According to international human rights law, adequate housing is defined as sufficient affordable housing. Farha’s report breaks down France’s housing issues, detailing the government’s lack of response to housing needs, the poor conditions of the existing housing supply, and the continued increase in extreme poverty and homelessness. Farha also identified harsh conditions experienced by the refugees sheltered in makeshift camps on its northern coast.

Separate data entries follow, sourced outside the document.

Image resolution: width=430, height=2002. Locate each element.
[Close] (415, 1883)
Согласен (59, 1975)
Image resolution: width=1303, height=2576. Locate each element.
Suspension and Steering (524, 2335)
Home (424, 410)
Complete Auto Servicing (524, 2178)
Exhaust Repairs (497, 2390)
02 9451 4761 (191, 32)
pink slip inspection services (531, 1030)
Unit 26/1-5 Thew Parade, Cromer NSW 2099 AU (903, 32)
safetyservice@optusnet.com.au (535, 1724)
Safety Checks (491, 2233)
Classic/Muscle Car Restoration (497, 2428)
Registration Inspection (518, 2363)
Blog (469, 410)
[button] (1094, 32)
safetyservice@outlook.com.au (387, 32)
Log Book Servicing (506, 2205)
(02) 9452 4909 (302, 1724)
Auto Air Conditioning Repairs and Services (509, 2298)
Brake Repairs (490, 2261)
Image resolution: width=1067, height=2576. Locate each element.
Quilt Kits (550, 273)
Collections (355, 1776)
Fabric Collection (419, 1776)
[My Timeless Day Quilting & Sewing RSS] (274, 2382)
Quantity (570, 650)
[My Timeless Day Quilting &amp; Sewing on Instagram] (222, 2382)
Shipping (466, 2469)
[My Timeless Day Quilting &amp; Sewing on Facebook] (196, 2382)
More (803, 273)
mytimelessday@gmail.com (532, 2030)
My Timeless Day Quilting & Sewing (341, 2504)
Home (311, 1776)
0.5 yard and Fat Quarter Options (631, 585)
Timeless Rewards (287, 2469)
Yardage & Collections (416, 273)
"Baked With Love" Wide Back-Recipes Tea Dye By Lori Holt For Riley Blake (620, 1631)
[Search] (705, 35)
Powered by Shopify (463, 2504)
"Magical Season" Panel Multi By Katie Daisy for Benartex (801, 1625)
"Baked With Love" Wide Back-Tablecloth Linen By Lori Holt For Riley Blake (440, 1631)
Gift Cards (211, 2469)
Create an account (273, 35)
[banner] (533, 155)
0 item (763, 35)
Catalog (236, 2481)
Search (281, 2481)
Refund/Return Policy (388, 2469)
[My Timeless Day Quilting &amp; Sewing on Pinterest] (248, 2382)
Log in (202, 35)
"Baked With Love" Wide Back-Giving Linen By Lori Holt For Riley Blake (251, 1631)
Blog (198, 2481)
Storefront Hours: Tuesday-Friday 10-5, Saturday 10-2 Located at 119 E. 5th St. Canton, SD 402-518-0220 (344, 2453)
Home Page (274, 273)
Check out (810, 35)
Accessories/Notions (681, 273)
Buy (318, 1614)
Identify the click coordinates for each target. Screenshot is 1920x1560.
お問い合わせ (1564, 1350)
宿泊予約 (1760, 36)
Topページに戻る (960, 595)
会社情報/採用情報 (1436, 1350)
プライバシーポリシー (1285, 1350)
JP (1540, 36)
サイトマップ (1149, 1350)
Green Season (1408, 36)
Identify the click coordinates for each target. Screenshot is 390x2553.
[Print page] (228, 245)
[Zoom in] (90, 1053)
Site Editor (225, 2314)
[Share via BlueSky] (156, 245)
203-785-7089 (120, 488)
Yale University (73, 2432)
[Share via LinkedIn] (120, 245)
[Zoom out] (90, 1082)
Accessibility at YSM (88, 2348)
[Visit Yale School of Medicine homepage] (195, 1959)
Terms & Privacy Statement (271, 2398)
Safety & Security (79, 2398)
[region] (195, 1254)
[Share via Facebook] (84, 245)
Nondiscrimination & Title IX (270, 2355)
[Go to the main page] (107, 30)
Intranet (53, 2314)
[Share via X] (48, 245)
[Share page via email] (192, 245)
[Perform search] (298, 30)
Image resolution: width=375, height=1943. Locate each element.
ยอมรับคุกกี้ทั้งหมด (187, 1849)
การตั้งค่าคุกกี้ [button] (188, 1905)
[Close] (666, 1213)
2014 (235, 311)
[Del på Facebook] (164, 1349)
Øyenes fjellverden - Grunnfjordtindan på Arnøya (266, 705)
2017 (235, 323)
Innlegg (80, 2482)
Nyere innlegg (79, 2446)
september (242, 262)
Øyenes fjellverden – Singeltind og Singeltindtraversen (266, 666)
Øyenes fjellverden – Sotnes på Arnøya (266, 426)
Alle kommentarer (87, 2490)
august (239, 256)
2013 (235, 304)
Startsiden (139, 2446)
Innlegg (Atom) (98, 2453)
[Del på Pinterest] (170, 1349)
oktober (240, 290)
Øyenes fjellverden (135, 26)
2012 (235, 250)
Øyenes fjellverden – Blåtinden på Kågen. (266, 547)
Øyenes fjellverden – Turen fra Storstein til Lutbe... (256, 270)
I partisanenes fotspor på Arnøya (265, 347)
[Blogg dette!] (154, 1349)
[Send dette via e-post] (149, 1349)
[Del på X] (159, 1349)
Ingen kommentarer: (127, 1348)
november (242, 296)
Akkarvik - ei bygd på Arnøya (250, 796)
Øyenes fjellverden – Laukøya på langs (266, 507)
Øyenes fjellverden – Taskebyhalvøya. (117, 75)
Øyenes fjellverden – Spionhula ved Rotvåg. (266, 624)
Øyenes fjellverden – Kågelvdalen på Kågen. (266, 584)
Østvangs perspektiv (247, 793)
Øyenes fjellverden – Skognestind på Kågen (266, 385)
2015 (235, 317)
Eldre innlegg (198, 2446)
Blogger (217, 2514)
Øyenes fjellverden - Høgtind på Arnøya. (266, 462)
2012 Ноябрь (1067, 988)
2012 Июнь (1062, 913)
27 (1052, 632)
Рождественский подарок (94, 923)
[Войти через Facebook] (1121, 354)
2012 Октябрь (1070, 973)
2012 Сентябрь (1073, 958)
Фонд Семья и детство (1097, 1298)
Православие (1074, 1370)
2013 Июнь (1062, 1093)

These conditions and developments are contrary to the right to adequate housing that exists in France’s Constitution. In 2007, “France adopted a law aimed at rendering the right to housing enforceable (Droit au Logement Opposable), known as the DALO law.” This law prioritizes vulnerable groups, including people “living in homelessness, under threat of eviction, living in temporary emergency accommodation, in dangerous, uninhabitable, unhealthy, indecent or overcrowded units,” for social housing.
The execution of adequate housing services, though, has been subpar, Farha found. Among the 950,000 applicants for housing in 2008, 270,000 qualified for priority access, and 62,900 of these applicants are still waiting for assistance.
Furthermore, of the private and public housing options available, some 2 million residents are living in conditions that fall below habitability criteria. In one anecdote, Farha described how:
On 5 November, 2018, two buildings collapsed in the Noailles neighbourhood of Marseille killing 8 people and displacing over 100 residents. This incident triggered a wave of emergency evacuations affecting more than 2,400 residents living in over 300 buildings. Five months after the disaster the majority of evacuated households are living in hotel rooms. Of particular note and concern is that local authorities disregarded calls from the residents of Noailles who for many years tried to alert them to the risk of disaster posed by the dilapidated state of their homes.
Furthermore, the issue of homelessness has worsened in recent years. There has been an 8 percent jump in homelessness between 2018 and 2019 and the poverty rate is stagnate at 14 percent. Current methods of addressing this housing crisis are not effective enough and are violating the right to housing.
In a special note, Farha also explained the fallout of the Calais closure that resulted in approximately 600-700 homeless migrants. These refugees have been granted minimal access to emergency shelter in the winter, and they endure forceable and repeated evictions from their temporary structures. These displacements have used methods including tear gas and have also resulted in the confiscation and destruction of personal property, including tents and sleeping bags.
Farha provided various recommendations to France to address the housing crisis. Among these measures is a recommendation to move away from temporary fixes to counter homelessness and to increase its focus on “long term stability and dignity.” The report also recommends a six-month timeline for rehousing services, as well as a moratorium on forced evictions that do not comply with international human rights law.